▶ [Text shown]
>> BEGIN

Cynthia Ozick, a fellow intellectual, a long time friend of Philip Roth, wrote THE review of Blake Bailey’s biography, Philip Roth. She says that “its nature is that of Dostoyevskian magnitude.” I was thinking Dickensian in its cast of characters and encyclopedic magnitude. If Bailey’s biography is definitive, Ozick’s review of the biography is equally authoritative,
I’ve accumulated some ten pages of notes on Roth’s remarkable life and achievements from this biography, but to what end? I still have that habit from college days: taking notes. But looking them over, and having read Ozick’s review, I am tossing all that detail to simply mull about general themes.
There has been much controversy regarding Roth choosing Bailey to write his biography, the general theme being one misogynist finding another. This has been fodder for the cancel culture and to me nonsense, completely irrelevant to what Bailey has accomplished. I addressed that controversy in this entry and although it makes reference to my Kindle edition, I successfully acquired the original clothbound edition, which has always been my preference reading this 2 to 3 pound tome (and taking notes!) mostly in bed in the evening.

>> END

▶ [Record set]
>> BEGIN

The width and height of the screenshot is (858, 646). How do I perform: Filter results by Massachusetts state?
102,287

>> END
>> BEGIN

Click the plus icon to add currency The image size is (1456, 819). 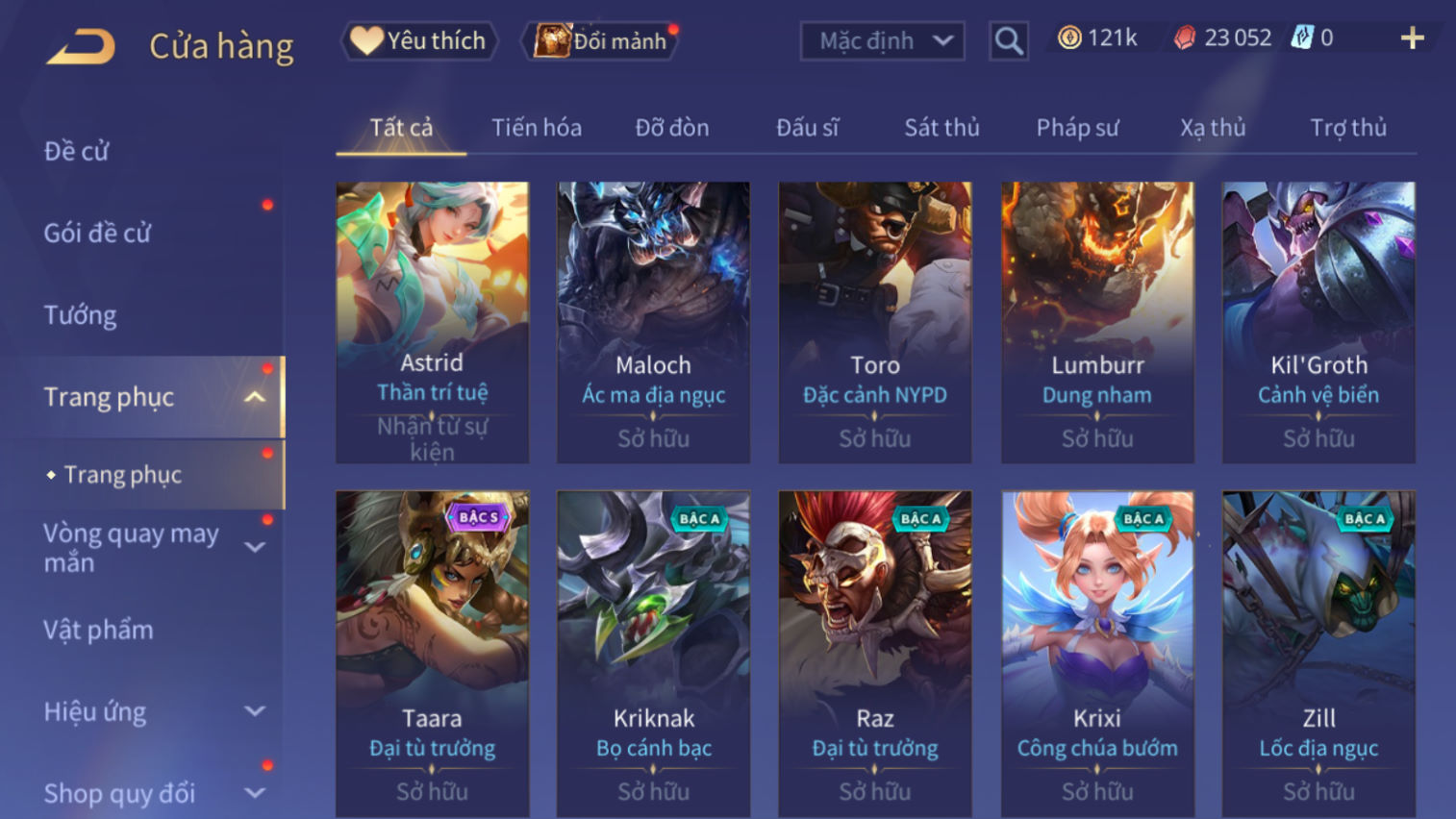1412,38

>> END

▶ [Exercise aim] In the note on the Roth biography, change "controversy" to "dispute" in everything from "There has been" down to "in the evening.", and write out that passage.

▶ [Final result]
There has been much dispute regarding Roth choosing Bailey to write his biography, the general theme being one misogynist finding another. This has been fodder for the cancel culture and to me nonsense, completely irrelevant to what Bailey has accomplished. I addressed that dispute in this entry and although it makes reference to my Kindle edition, I successfully acquired the original clothbound edition, which has always been my preference reading this 2 to 3 pound tome (and taking notes!) mostly in bed in the evening.